Expectations ran high for Bystrom in 1981 and he did well to start the season with a 3.35 ERA (109 ERA+) but was shut down in June with shoulder problems.  He had a set back in spring training in '82 when the pain in his shoulder came back.  He only pitched in 19 games that season but was not effective (4.85 ERA, 1.438 WHIP). 

A back injury during the spring delayed the start of Bystrom's '83 season.  When he came back in May he struggled to regain his form.  A shutout of the Expos on 9/14 helped Bystrom earn a postseason roster spot despite a 4.60 ERA during the regular season.  Bystrom threw one scoreless inning in the NLCS as the Phils won the pennant but lost to the Orioles in the World Series. 

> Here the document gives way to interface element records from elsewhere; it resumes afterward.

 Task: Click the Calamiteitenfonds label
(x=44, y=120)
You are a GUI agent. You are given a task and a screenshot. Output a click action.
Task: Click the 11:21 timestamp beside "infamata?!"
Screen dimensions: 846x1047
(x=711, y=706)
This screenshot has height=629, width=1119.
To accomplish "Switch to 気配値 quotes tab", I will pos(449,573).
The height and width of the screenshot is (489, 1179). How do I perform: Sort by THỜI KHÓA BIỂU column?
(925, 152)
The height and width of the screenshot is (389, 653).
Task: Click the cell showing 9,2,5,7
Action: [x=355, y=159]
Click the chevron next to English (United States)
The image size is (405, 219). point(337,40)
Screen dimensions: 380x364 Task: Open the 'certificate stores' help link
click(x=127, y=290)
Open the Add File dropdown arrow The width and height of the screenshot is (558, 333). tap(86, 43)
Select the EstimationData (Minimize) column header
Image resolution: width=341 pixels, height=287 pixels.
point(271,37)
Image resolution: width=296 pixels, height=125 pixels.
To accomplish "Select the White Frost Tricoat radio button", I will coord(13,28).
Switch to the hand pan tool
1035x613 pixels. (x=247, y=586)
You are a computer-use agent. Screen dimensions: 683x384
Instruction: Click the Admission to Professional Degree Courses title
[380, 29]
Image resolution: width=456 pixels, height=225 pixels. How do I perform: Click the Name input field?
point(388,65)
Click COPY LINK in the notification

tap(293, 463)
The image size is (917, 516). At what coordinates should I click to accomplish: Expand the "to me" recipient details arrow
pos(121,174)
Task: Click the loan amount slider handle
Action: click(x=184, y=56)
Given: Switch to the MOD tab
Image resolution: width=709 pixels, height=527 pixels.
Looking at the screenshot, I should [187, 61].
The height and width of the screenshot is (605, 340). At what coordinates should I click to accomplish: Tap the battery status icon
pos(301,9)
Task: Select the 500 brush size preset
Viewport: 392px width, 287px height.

The next spring, Bystrom injured a nerve in his shoulder and his '84 season did not start until May.  After 11 starts the Phillies traded Bystrom and prospect Keith Hughes to the Yankees for Shane Rawley.  He had struggled with Philadelphia but had a 2.98 ERA in 7 starts for New York.  He underwent elbow surgery in the offseason and did not return until July.  He found the road to recovery difficult and was hit hard (5.71 ERA) in 8 starts. 
Bystrom spent the next four seasons in the minors playing for the Yankees, Giants, Phillies, and Indians organizations before calling it a career at age 30.

Stuff:  90 mph fastball, slider, change, curve  

Flipside:  That is a lot of innings for a young arm.  Including postseason work, Bystrom logged 690 innings in his 18-21 year old seasons. While I am no doctor or pitching coach I wonder if it played a role in his constant health problems

Oddball:  The Phillies were able to get Bystrom on the postseason roster in 1980 despite the fact that he wasn't on the big league roster until September 1st.  Bystrom replaced injured pitcher Nino Esponosa and the maneuver was cleared by the commissioner's office.  It happens all the time these days but the move was controversial at the time.

History:  Bystrom had a great start to his career but what followed was as injury riddled battle which included five incomplete seasons in the majors and four more spent completely in the minors. 
He ended his career with a 29-26 career W-L record to go with a 4.26 ERA (87 ERA+) in just 435 innings.